Least squares regression: Part 1

Introduction to least squares regression.

By Cecina Babich Morrow in statistics R

July 2, 2024

Inspiration for this post

As evidenced by the depressing three year lag-time since my last blog post on this website, it is well past time to get back into gear and get posting once more. I am coming to the end of the first year of my PhD in Computational Statistics and Data Science, and I thought I would share some of what I learned in my courses here. Huge thanks to Dr. Song Liu for pretty much all of the material presented here (mistakes are my own).

I’m starting out with that beloved classic, least squares regression.

Making good choices

We’ll start out by thinking a little bit about what we need in order to make “good” decisions.

How can we make Jamie Lee Curtis proud, statistically speaking?

In order to make decisions rationally, a decision-making framework must fulfill the following criteria: predictions should be precise and data-driven, while accounting for both the cost of making an error in the specific situation and the randomness of the underlying data. Statistical decision-making (theoretically should) fulfill these criteria and thus provides a useful and rational framework for guiding predictions about the world.

Today, we’ll focus on how we might make good choices in a regression setting, i.e. predicting a continuous result based on a set of inputs. We have the following setting, in mathy terms: For an output variable \(y \in \mathbb{R}\) and a set of \(d\) input variables \(\textbf{x}\in \mathbb{R}^d\), we have a dataset \(D\) consisting of \(n\) pairs of observed inputs and outputs \(\{(\textbf{x}_i, y_i\}^n_{i=1}\).

Least squares regression

Least squares regression tackles this regression problem by finding a prediction function \(f(\textbf{x})\) that minimizes the sum of squared differences (hence the name) between the observed outputs \(y_i\) and our predictions: \(\sum^n_{i=1}(y_i-f(\textbf{x}_i;\textbf{w}))^2\).

Why squares? By trying to minimize the sum of squared differences between prediction and reality, rather than doing something like minimizing the raw distance between prediction and reality (see least absolute deviations), we are penalizing the times are predictions are very far from reality even more heavily.

-*-*-

**Written task 1:**
Summarize the least squares regression post in two sentences.
**Written task 2:**
From the least squares regression post, reproduce everything from "As evidenced by" down to "proud, statistically speaking?".
Answer using only the least squares regression post above.

-*-*-

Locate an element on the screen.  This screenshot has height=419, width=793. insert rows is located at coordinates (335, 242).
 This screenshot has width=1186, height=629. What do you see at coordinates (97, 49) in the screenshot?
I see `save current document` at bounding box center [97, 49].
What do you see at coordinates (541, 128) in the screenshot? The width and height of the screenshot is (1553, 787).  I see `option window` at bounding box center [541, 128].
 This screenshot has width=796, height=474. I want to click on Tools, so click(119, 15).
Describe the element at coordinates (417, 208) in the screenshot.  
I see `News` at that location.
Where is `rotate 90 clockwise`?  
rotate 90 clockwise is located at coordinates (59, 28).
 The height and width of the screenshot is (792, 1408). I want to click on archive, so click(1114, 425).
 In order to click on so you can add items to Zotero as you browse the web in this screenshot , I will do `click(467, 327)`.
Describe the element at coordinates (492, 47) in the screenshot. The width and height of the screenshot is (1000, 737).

-*-*-

**Complete output 1:**
The post introduces least squares regression as an approach to making good statistical choices when a continuous output is predicted from a set of input variables. The approach finds a prediction function that minimizes the sum of squared differences between the observed outputs and the predictions, which penalizes predictions far from reality more heavily than minimizing the raw distance would.

**Complete output 2:**
As evidenced by the depressing three year lag-time since my last blog post on this website, it is well past time to get back into gear and get posting once more. I am coming to the end of the first year of my PhD in Computational Statistics and Data Science, and I thought I would share some of what I learned in my courses here. Huge thanks to Dr. Song Liu for pretty much all of the material presented here (mistakes are my own).

I’m starting out with that beloved classic, least squares regression.

Making good choices

We’ll start out by thinking a little bit about what we need in order to make “good” decisions.

How can we make Jamie Lee Curtis proud, statistically speaking?